WYRED Research Aim 1

Collection of a West Yorkshire Database

Research Aim 1: Collection of a West Yorkshire Database

There are currently no large, forensically-relevant databases that are representative of Northern British English speech varieties. WYRED will collect a database of West Yorkshire (WY) male speakers from three of the biggest urban areas in the county (Kirklees, Bradford and Wakefield). The most recent census indicated that there were at least 5.3 million people living in Yorkshire and the Humber (Office of National Statistics, 2011). The proximity of the regions to the University of Huddersfield, the host institution, will facilitate the recruitment of participants for the study.

The database will include spontaneous speech, from a large number of speakers from three regions within WY, recorded under both studio and telephone quality conditions. 180 male speakers will be recorded. Participants will be required to have English as their first and only language, have gone to school in one of the four areas, and grown up in an English-only speaking household. 60 speakers will be collected from each of the following areas within WY: Kirklees, Bradford and Wakefield. This is a substantially larger number of participants than in previous forensic phonetic studies of English, and the first to include multiple urban areas within the same county.

The recordings will closely follow the collection procedures followed by the DyViS database for Task 1 and Task 2 (Nolan et al., 2009). Task 3 will consist of non-crime related discussion (e.g. sport, food, travel) between a speaker and a friend that meets the same eligibility requirements. It is often the case that suspects offer ‘no comment’ responses related to the crime in question. However, in order to obtain a speech sample from the suspect, the interviewer will attempt to discuss another topic.

The following data will be collected from all subjects:

  • Task 1: a mock police interview (research assistant A; studio quality)
  • Task 2: telephone conversation with ‘accomplice’ (research assistant B) – interview debrief (recorded on two lines – studio and telephone quality)
  • Task 3: spontaneous conversation with a friend (similar age, same gender and region) (studio quality; recorded one week later)
  • Task 4: answerphone message recording (recorded on two lines – studio and telephone quality; one week later)

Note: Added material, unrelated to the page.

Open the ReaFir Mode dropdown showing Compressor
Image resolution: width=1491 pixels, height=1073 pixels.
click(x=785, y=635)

All speakers will record the first two tasks and the final tasks one week apart to enable the analysis of non-contemporaneous variation, a significant concern in forensic cases (Enzinger and Morrison, 2012; Morrison et al., 2012). Full orthographic transcripts of all data will be provided.

Data Analysis

All analysed linguistic-phonetic data will be used to address Aims 2 and 3 for the project. The studio quality data will be used in the analysis of hesitation markers and long-term formant distributions, as it is comparable to work already carried out on the DyViS database (see Gold et al., 2013; Wood et al., 2014). Voice quality (VQ) and fundamental frequency (f0) will be analysed using both the studio and telephone quality data, as comparable work has also been carried out on the DyViS databse (see Stevens and French, 2012; Hudson et al., 2007; Gold, 2014; current telephone quality f0 analysis currently being carried out by Hudson). These four speech parameters have been selected based on expert opinion regarding highly discriminant parameters (Gold and French, 2011), and have also been shown to be highly discriminant in previous research (Gold et al., 2013; Stevens and French, 2012; Wood et al., 2014; Gold, 2014). The analysis of the four parameters will be used to provide population data for WY, and will also be used to determine the generalisability of regional speech data.

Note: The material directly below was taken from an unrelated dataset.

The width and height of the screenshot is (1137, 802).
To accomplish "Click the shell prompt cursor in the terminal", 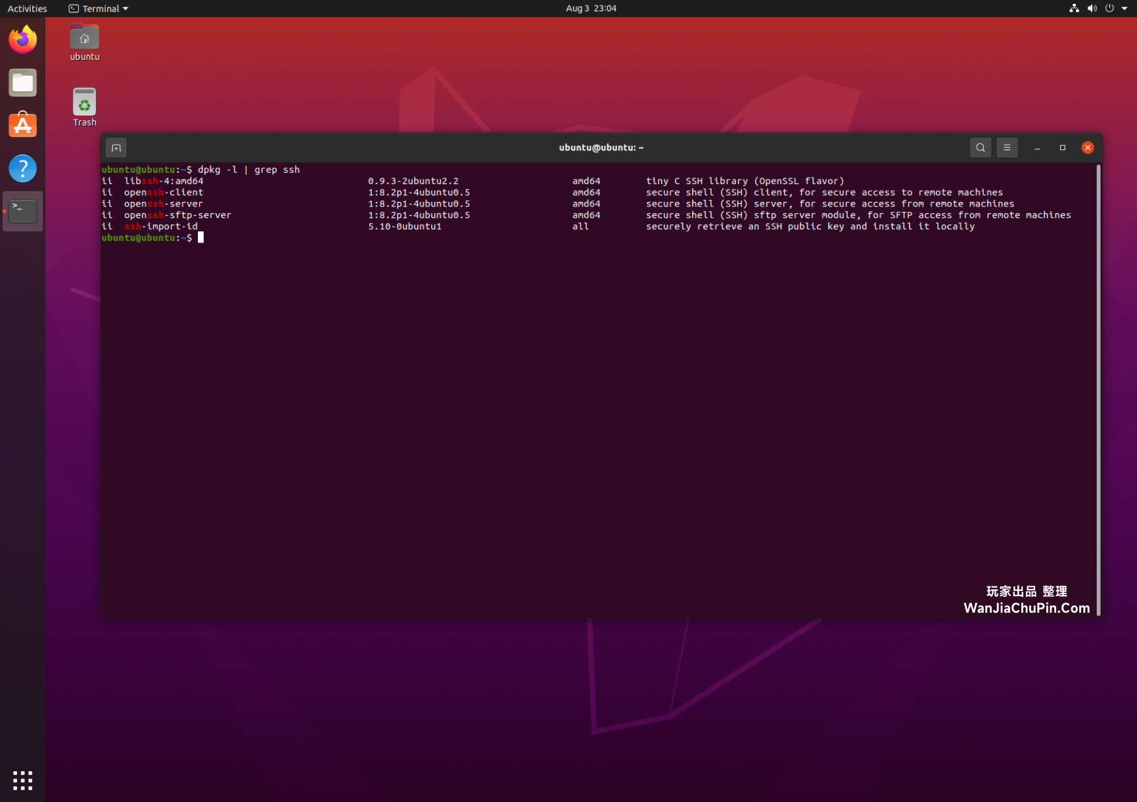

Data will be analysed with Praat using standard acoustic techniques. Statistical analysis will be carried out using MatLab implementation of Aitken and Lucy’s (2004) Multivariate Kernel-Density formula (Morrison, 2007) to calculate likelihood ratios. The likelihood ratio (LR) is a gradient measure of the value of evidence (Aitken and Taroni, 2004) or what is also referred to as the strength of evidence (Rose, 2002) under a Bayesian framework. An LR is the calculation of the probability of obtaining the results of a given forensic examination on the basis of the prosecution hypothesis divided by the probability of obtaining those same results on the basis of the defence hypothesis. Calculating LRs will allow the assessment of typicality of the specific speech parameters in the population and also allow for direct comparisons to the suitability of using different regional population data as the background population. LR models do not currently exist to analyse VQ, therefore the methods for analysing variability and considering the discriminant ability of the parameter will follow that of Stevens and French (2012).